There is a long history of replicating architecture styles here in Potsdam. Between 1730 and 1733 King Frederick William I caused Jan Bouman to design about 130 houses in the Dutch style of architecture. “The Soldier King”, father of Frederick the Great, apparently hoped to attract urgently needed Dutch artisans to Potsdam, by building them houses they would feel at home in.
Like putting up a particular style of birdhouse I guess, hoping to attract a bluebird.
They are quite lovely. They are the originals and therefore authentic I guess. If you can call an imitation of a style prevalent somewhere else ‘authentic’? Authentic or not, this is the largest collection of Dutch style houses outside of the Netherlands.
King Frederick William III, a descendant of the Soldier King, built an small enclave of Russian houses in Potsdam during the Napoleonic Wars. There were built for the Russian singers of the First Prussian Regiment of Guards.
I have heard a variety of stories about how and why these Russian singer soldiers ended up in Potsdam. In one version, they are prisoners of war brought back from Russia and kept in durance vile in Potsdam, where they are made to perform for the Prussian King.
In another version, they were a gift to King Frederick William III from the Russian Tsar Alexander the First. We’ll pass over this story without commenting on how human beings, soldiers or not, can be ‘given’ by one king to another.
Since the enclave was called Alexandrowka, this version of events seems more likely to me. Also, why would Frederick William go to all the trouble of building Russian style houses for prisoners of war?
There is a museum which might have answered these questions for me, but it was closed.
Gee, something in Potsdam I couldn’t get in to see? Colour me shocked.
A few descendants of those Russian soldiers still live in some of the houses, but many of them in private hands have not been kept in as lovely a condition as the ‘show’ houses.
There is also a Russian Orthodox Church in the vicinity.
They were big on pink around here. Seems out of character somehow for a militaristic society. And a church.
It has a reasonably plain exterior.
The Alexander Nevsky Church is still in use.
It seemed to be – wait for it – closed.
I shot a photo through the glass in the door.
It turns out you weren’t supposed to take photos inside, but by the time the doorkeeper saw me and waved me off, the deed had been done.
The Dutch quarter too has a church, but the Church of St.
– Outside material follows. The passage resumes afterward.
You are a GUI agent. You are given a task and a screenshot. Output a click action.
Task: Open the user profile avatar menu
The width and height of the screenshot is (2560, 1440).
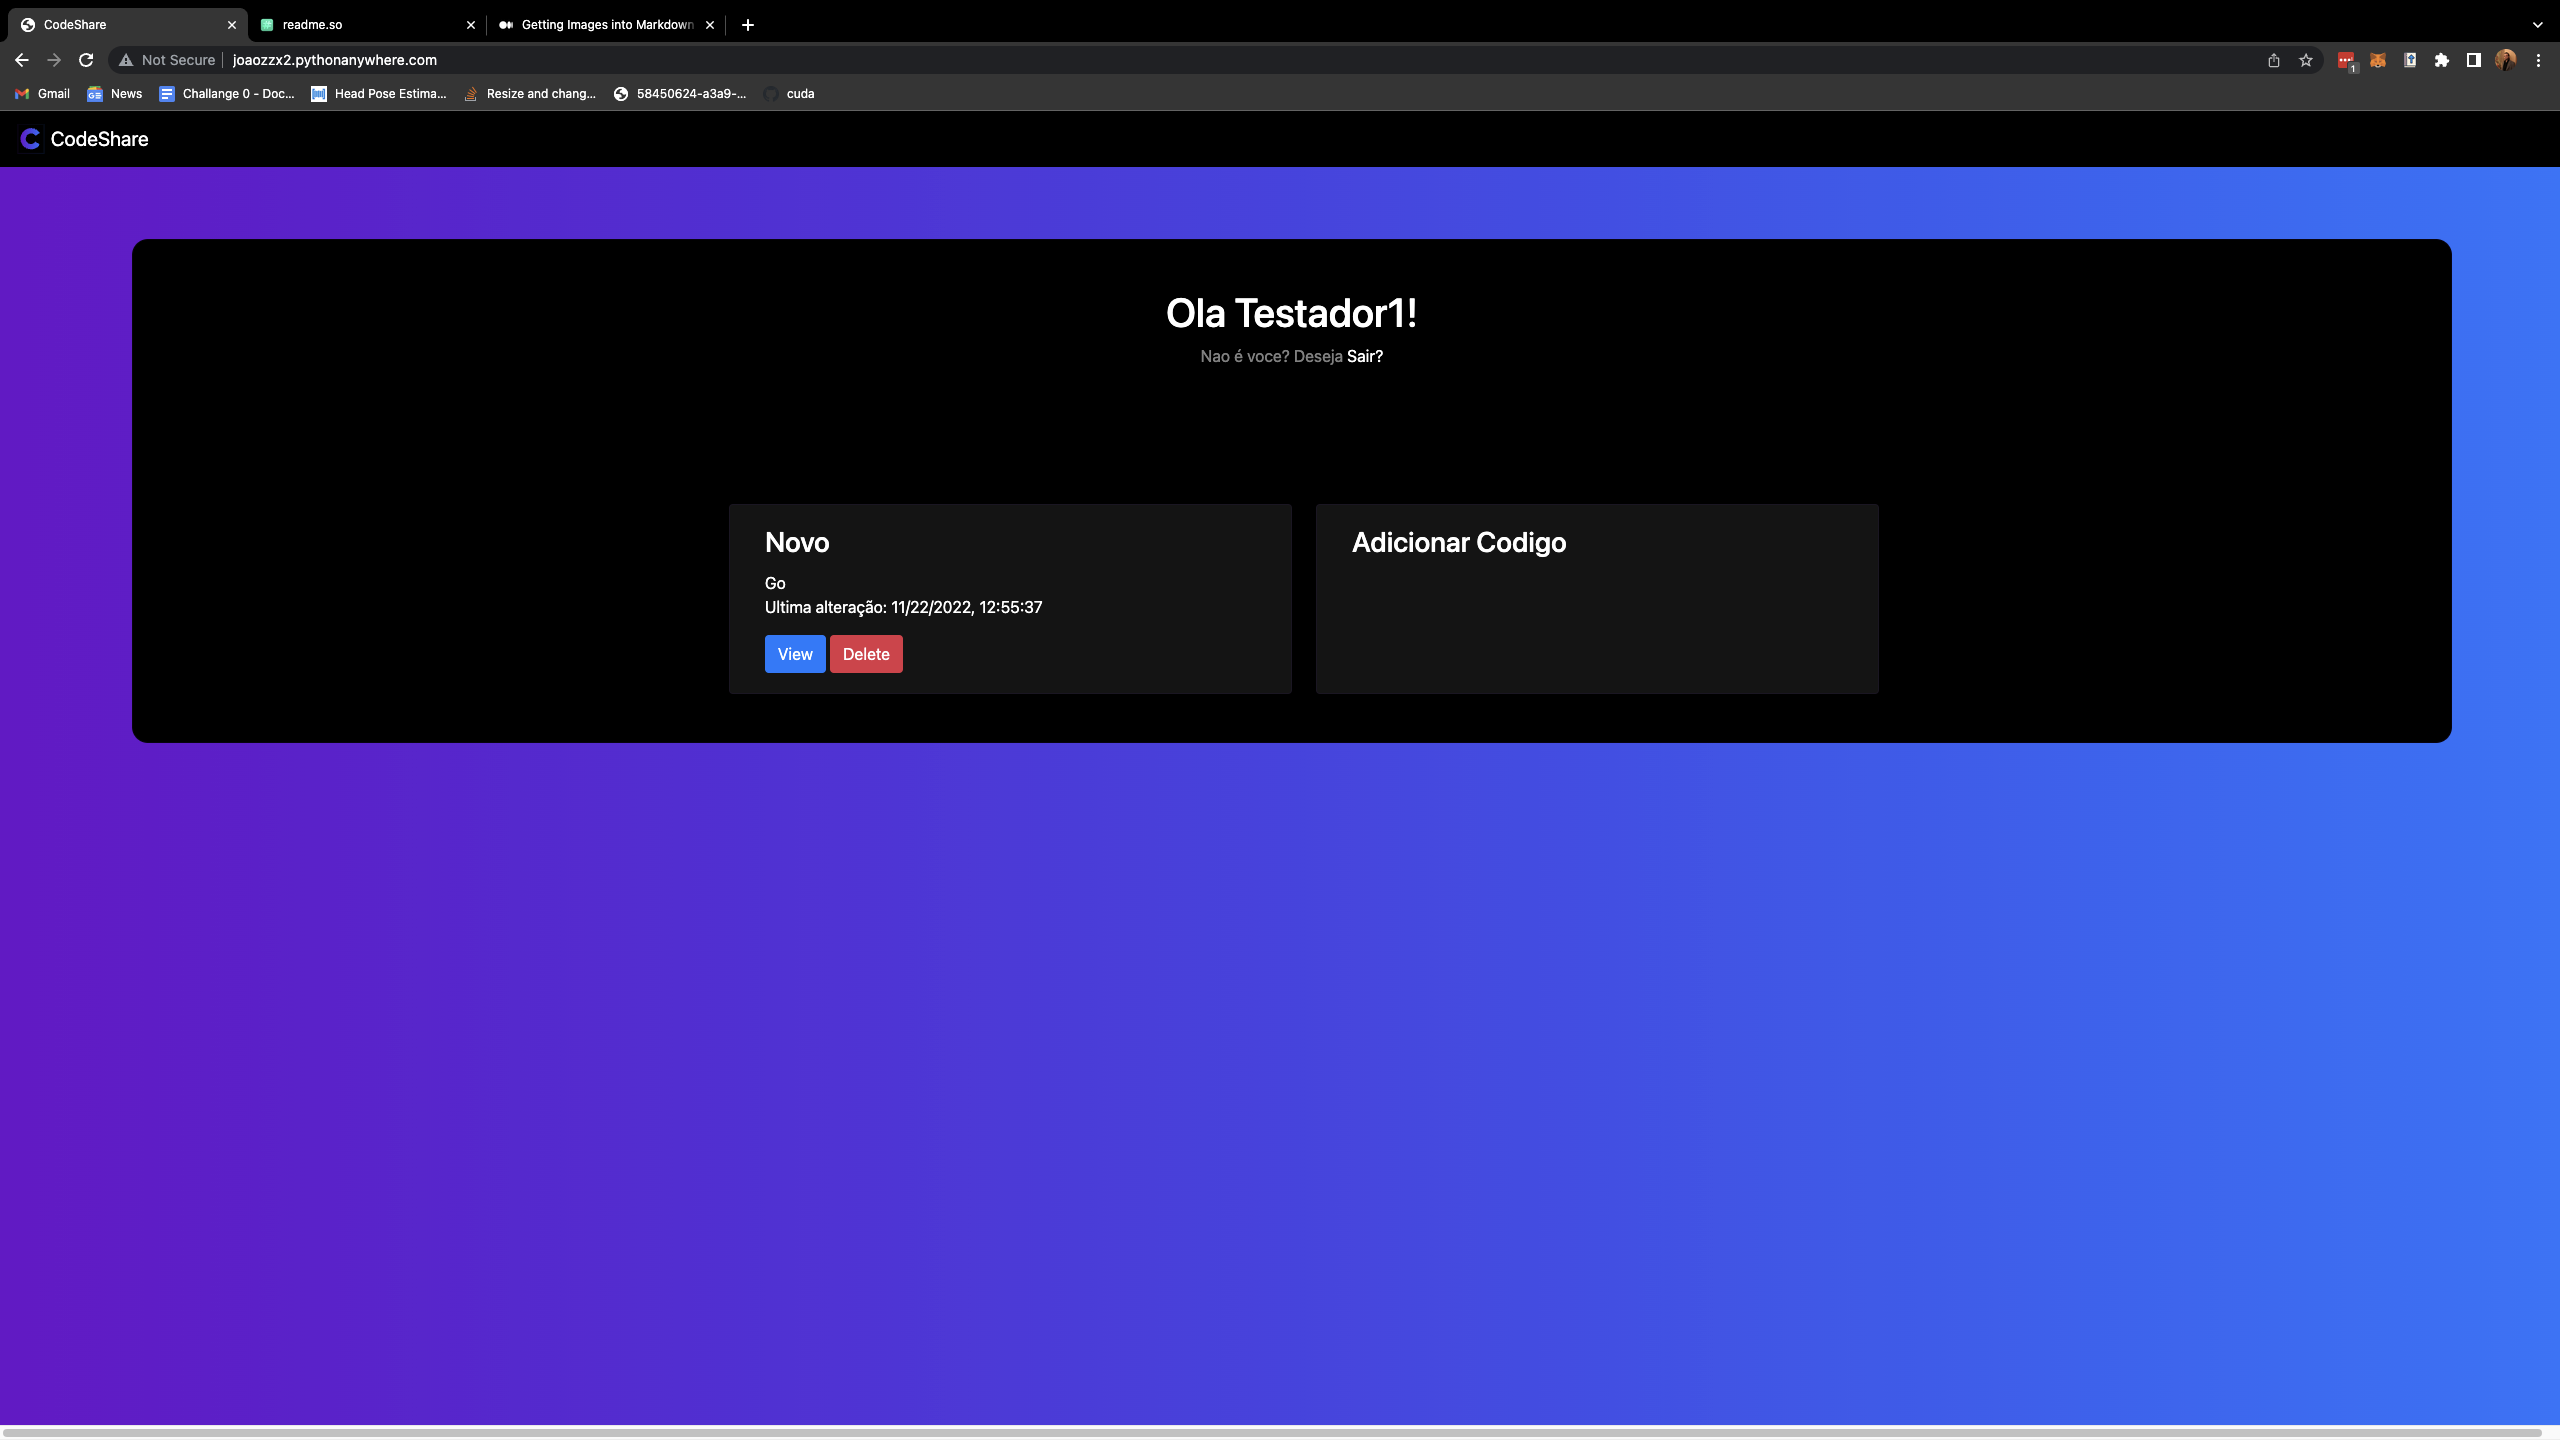click(x=2506, y=60)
Peter and St. Paul is Roman Catholic.
It’s completely lacking the gilded, rich ornamentation we usually get with Catholic churches though. Built between 1867 and 1870, it has both Byzantine and Roman elements.
To my (admittedly uneducated) eye it looked almost Slavic. There is a lovely wooden slatted ceiling.
Painted columns take the place of stone.
Indeed the painted ornamentation gave a light and warm feeling to the whole inside. I think it was my favourite thing in Potsdam, Frederick’s massive and ubiquitous yellow and pink confections notwithstanding. Maybe that’s because it was one of the few places I actually succeeded in entering.
As I left the church, my eye was caught by the distinctive architecture of the back of the building.
Walking that way to get a photo, I saw a cemetery. It seemed to have some sort of war memorial column and I wondered if at last I was going to see a German war graveyard.
To my surprise, it was a cemetery for Russian soldiers who fell in the fighting for Potsdam during 1945.
The graves all had slightly raised borders and ivy was growing over them. The tombstones had various kinds of stars on them or over them. Red stars presumably.
The column in the centre has figures of Russian military personnel from the four branches of Russian military service. They look to me like prime examples of that larger-than-life, super-heroic style we’ve seen in Russian propaganda posters; Socialist Realism I believe it is called.
This probably as close as I will get to Russia, so I was very excited to see it, and the Russian enclave.
I wonder if some of the descendants of Frederick William’s choir lie in those graves?